25.08.2010 ITALIAN GOVERNMENT STEPS IN AS FIAT REFUSES COURT ORDER TO REINSTATE WORKERS

FIAT

Three sacked workers at the centre of an escalating row with Fiat made a fresh appeal for Italian President Giorgio Napolitano to pressure the carmaker into respecting an order to rehire them in a letter on Tuesday. Photo: ANSA.

Three sacked workers at the centre of an escalating row with Fiat made a fresh appeal for Italian President Giorgio Napolitano to pressure the carmaker into respecting an order to rehire them in a letter on Tuesday, reports ANSA.

Fiat fired the men in July for allegedly preventing non-striking workers from doing their jobs, but the trio won an appeal against the decision at a labour court on August 9 and turned up for work on Monday. Fiat, which is appealing against that ruling, admitted them to its plant at the southern town of Melfi, but refused to let them back on to the production line, saying they had to stay in a room and could only do union business.

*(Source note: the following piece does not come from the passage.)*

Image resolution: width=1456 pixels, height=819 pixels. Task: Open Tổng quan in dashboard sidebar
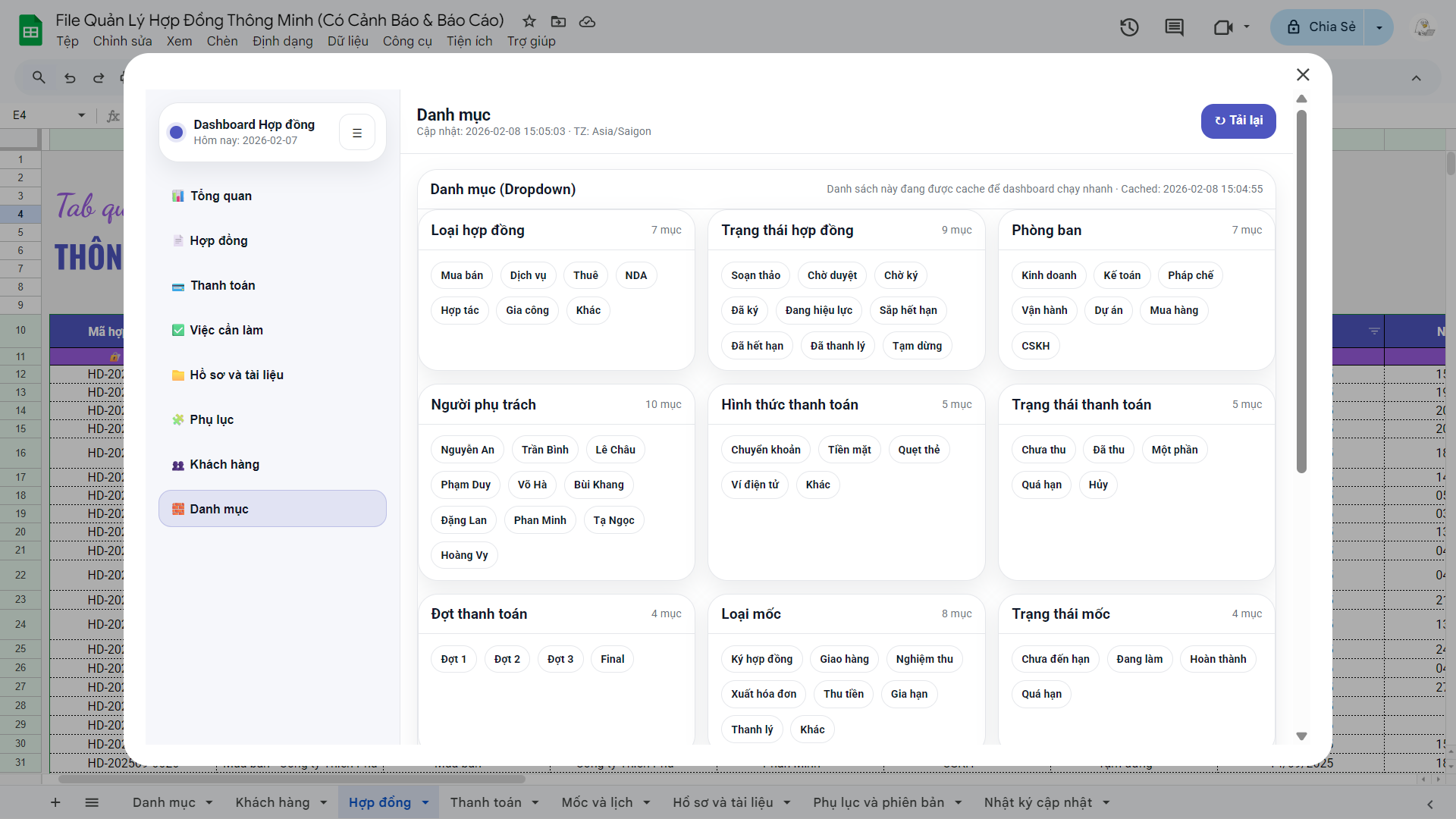point(221,196)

The three are representatives of the FIOM union, which is linked to the nation's biggest union CGIL and has been critical of Fiat's recent drive to revamp working practices and labour relations in Italy in a bid to boost productivity. The men, Giovanni Barozzino, Antonio Lamorte and Marco Pignatelli, said in the letter they were appealing to Napolitano in his role of guarantor of ''democracy, the Constitution and the rule of law''.
 
Fiat is paying their salaries until the dispute is resolved, but the men say they should be allowed to earn their pay after rejecting the condition that they do only union business. ''Mr President, we want to earn our bread like every family man does and not be paid for not working,'' the letter read. ''Fiat's decision not to let us return to our jobs is a clear violation of article 28 of law 300/70 and of the criminal code''.

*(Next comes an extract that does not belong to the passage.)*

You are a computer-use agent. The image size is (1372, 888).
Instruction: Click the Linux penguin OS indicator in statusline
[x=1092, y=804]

Indeed, FIOM lawyers said that they intended to press criminal charges on Monday, when the workers first asked Napolitano to act. The government intervened Tuesday via Transport Minister Altero Matteoli, who called on the carmaker to let the men go back to work. ''Court sentences should be respected even when we don't like them,'' Matteoli said. ''If there is the rule of law in Italy, you can't pick and choose. ''There's a sentence. It should be respected''.

The three were fired after they allegedly blocked a robot arm supplying production lines, forcing 1,750 Melfi workers to down tools. The incident came during a strike by 50 workers against planned cutbacks and longer hours. Fiat has adopted an increasingly assertive stance with workers and unions in Italy of late, saying plans to increase production in its homeland will be shelved unless it is accepted that big changes are needed to survive in today's competitive markets. It is looking to boost productivity and reduce strikes and absenteeism, with flexible working procedures like those recently adopted in a controversial plan for the Pomigliano d'Arco plant near Naples. FIOM opposed the Pomigliano accord, saying that, among other things, it infringes on workers' right to strike.